Thousands of families live in the floating slum, often in tightly packed huts with no running water or electricity.
Until recently, 60-year-old Jacob was better off, living in a concrete house connected to the grid, on a busy asphalted road. Her daughter went to university and her son had a job.
But everything fell apart last year after her husband died, the “arrival of the coronavirus” pandemic, and the economic crisis that followed.
Jacob’s small business had been just enough to get by, but could not withstand the five-week lockdown imposed at the end of March.
“With Covid-19 I couldn’t continue the business,” she said.
“There is no money to buy new provisions,” added Jacob, who has started selling household items to survive.
In a matter of weeks, she became like many of her neighbors in Makoko, a person categorized by aid agencies as “extremely poor”, who depends largely on assistance.
“After the lockdown, until now, I’m not doing anything”, Jacob said.
Before the pandemic, nearly half of Nigeria’s 200 million people were living on less than $1.90 a day, rivaling India for the world’s highest number of poor.
Seven million more people are estimated to become poor in Nigeria this year, according to the World Bank, which added they will be “more urban” and “more educated”.
Extreme poverty is rampant in the rural areas, but the lockdown has also affected city dwellers, the World Food Programme (WFP) said.
In the second-largest city, Kano, the number of hungry people tripled in just six months, reaching 1.5 million.
The economic situation became so dire it prompted WFP, which usually concentrates relief efforts in the northeast, to start delivering aid along with the government to the largest hubs of Lagos, Abuja, and Kano.
Jacob was among 68,000 people who have received 37,000 nairas ($97) in Lagos since October, the equivalent of two months’ worth of food.
“We want to make sure the most vulnerable people have something to cushion the blow of Covid-19, and support them, so they’ll be able to get out and look for money, knowing they have food at home”, WFP spokeswoman Chi Lael said.
In the narrow waterways near Jacob’s home, residents were barely surviving before the pandemic struck.
But when Covid-19, which has killed 1,319 people out of 92,705 infected in Nigeria, led to markets being shut, many were left hungry.
On a baking hot afternoon, Bidemi Aye sat in front of her house, a doorless bamboo construction elevated on stilts, with her three-year-old in her lap.
It was 1 pm and neither had eaten anything yet.

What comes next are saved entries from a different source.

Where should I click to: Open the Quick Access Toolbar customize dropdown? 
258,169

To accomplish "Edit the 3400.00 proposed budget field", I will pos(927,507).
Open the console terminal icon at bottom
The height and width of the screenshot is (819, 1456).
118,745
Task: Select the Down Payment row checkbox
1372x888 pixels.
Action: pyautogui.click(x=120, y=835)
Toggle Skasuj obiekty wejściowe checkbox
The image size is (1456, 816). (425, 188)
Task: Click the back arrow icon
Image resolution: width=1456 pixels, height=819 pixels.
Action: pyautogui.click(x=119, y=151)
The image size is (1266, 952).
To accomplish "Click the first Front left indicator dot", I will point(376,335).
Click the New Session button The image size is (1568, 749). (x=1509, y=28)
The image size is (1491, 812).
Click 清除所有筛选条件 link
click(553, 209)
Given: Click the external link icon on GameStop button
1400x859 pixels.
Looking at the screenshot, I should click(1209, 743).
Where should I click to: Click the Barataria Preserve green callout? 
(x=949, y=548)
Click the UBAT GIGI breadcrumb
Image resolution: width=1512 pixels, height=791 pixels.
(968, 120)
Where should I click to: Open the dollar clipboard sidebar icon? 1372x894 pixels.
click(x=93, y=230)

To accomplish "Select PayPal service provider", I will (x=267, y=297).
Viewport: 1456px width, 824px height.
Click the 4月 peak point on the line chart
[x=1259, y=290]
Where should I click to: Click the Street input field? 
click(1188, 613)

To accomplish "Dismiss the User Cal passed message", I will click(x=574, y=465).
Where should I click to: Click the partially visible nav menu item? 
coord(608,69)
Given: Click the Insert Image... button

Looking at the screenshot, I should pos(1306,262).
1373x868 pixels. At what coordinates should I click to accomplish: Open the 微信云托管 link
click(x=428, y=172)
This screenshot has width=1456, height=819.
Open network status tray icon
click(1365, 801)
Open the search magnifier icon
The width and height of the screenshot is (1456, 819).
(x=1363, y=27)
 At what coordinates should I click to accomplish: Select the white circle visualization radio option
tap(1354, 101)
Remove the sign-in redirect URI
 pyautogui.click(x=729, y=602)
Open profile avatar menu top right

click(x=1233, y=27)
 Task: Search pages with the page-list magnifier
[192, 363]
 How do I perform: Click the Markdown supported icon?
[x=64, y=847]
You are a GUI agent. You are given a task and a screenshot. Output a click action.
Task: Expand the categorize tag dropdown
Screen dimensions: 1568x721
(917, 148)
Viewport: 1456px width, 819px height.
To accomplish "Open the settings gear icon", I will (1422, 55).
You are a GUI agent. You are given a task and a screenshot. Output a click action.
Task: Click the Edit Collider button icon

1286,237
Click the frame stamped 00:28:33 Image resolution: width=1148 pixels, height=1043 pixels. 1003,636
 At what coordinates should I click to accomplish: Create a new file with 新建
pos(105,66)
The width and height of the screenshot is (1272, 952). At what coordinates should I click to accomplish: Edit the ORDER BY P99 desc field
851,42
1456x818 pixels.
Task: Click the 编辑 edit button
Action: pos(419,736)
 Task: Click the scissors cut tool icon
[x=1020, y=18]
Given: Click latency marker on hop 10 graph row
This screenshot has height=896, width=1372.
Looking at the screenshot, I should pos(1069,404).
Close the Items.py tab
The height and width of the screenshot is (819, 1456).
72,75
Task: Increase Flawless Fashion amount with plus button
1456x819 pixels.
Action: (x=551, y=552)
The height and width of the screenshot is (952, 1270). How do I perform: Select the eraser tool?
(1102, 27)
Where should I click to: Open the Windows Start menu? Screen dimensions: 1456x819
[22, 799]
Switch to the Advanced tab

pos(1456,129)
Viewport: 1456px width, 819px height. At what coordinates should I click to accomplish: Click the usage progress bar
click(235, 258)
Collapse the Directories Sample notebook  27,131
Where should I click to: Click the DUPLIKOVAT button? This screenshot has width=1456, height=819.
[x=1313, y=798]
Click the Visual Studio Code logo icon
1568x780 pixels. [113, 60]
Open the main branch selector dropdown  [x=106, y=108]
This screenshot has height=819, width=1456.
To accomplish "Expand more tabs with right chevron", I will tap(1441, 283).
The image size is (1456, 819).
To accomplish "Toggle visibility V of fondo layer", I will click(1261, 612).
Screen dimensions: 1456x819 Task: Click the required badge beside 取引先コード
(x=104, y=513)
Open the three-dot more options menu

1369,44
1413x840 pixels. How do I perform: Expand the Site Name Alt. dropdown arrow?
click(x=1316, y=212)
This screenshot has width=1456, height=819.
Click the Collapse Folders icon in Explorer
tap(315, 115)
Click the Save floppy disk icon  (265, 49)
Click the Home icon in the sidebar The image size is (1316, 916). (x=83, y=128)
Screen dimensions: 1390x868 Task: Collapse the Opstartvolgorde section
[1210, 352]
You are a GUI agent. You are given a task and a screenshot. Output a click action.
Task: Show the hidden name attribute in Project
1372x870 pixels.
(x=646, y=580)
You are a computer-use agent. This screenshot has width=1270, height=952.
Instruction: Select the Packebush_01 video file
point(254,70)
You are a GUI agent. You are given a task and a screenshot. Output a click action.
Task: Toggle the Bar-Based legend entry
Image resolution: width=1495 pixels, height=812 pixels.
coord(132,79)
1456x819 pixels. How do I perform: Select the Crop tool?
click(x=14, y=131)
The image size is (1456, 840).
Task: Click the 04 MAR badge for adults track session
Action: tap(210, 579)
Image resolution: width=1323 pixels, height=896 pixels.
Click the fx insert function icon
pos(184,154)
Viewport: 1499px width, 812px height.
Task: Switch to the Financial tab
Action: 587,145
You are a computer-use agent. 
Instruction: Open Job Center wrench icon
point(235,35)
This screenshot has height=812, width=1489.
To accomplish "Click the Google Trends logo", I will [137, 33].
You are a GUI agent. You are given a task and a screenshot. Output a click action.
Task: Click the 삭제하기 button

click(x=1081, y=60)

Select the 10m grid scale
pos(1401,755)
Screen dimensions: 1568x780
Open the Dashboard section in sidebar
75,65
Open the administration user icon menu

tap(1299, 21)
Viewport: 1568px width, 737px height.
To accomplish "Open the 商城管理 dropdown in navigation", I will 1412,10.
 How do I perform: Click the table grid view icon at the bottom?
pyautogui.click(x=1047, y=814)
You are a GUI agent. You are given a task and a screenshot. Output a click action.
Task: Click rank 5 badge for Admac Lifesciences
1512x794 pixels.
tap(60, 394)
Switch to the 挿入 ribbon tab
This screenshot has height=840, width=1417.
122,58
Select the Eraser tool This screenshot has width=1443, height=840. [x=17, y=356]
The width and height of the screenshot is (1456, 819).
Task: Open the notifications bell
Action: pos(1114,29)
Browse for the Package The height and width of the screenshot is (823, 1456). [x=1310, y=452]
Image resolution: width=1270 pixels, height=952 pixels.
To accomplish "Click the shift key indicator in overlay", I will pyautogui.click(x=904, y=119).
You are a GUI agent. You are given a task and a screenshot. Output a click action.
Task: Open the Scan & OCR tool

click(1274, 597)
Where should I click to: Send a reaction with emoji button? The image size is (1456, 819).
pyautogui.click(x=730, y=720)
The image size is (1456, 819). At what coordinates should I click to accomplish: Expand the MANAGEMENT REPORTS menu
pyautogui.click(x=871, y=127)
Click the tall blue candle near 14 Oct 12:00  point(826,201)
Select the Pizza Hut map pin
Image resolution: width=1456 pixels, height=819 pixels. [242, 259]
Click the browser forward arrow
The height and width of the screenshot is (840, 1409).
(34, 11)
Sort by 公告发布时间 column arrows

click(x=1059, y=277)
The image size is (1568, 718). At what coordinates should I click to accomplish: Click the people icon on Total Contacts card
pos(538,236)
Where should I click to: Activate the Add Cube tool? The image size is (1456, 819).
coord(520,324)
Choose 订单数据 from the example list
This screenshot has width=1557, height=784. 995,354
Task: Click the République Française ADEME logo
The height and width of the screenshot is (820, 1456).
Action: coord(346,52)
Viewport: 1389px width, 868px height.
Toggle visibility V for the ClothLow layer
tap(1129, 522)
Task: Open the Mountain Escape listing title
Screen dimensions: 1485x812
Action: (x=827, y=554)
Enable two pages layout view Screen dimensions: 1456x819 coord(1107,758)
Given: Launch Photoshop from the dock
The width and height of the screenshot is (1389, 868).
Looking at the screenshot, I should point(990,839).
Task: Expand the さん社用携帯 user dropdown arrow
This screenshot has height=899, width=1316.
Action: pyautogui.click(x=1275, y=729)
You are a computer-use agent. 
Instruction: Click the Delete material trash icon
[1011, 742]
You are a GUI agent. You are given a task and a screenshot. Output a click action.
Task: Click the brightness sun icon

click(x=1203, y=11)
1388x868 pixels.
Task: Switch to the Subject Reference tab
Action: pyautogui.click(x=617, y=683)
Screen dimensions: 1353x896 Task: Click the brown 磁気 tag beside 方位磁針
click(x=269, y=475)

With the little her husband, a fish seller brings home, the family can normally only afford to eat one meal a day.
“With the coronavirus, it’s worse,” Aye said. “We only survive by the grace of God”.
The food distribution represents just a drop in the ocean, especially in Lagos, a megacity of 20 million people where most depend on a daily wage.
In 2016, Nigeria had been starting to recover from the price of crude collapsing.
But the pandemic and the second fall in oil prices saw Nigeria enter its second recession in four years.
Youth unemployment in Nigeria had reached 40 percent even before Covid-19 emerged.
Inflation is now threatening to tip people even further into poverty. The price of millet — a staple food — has doubled over the past year, according to the WFP.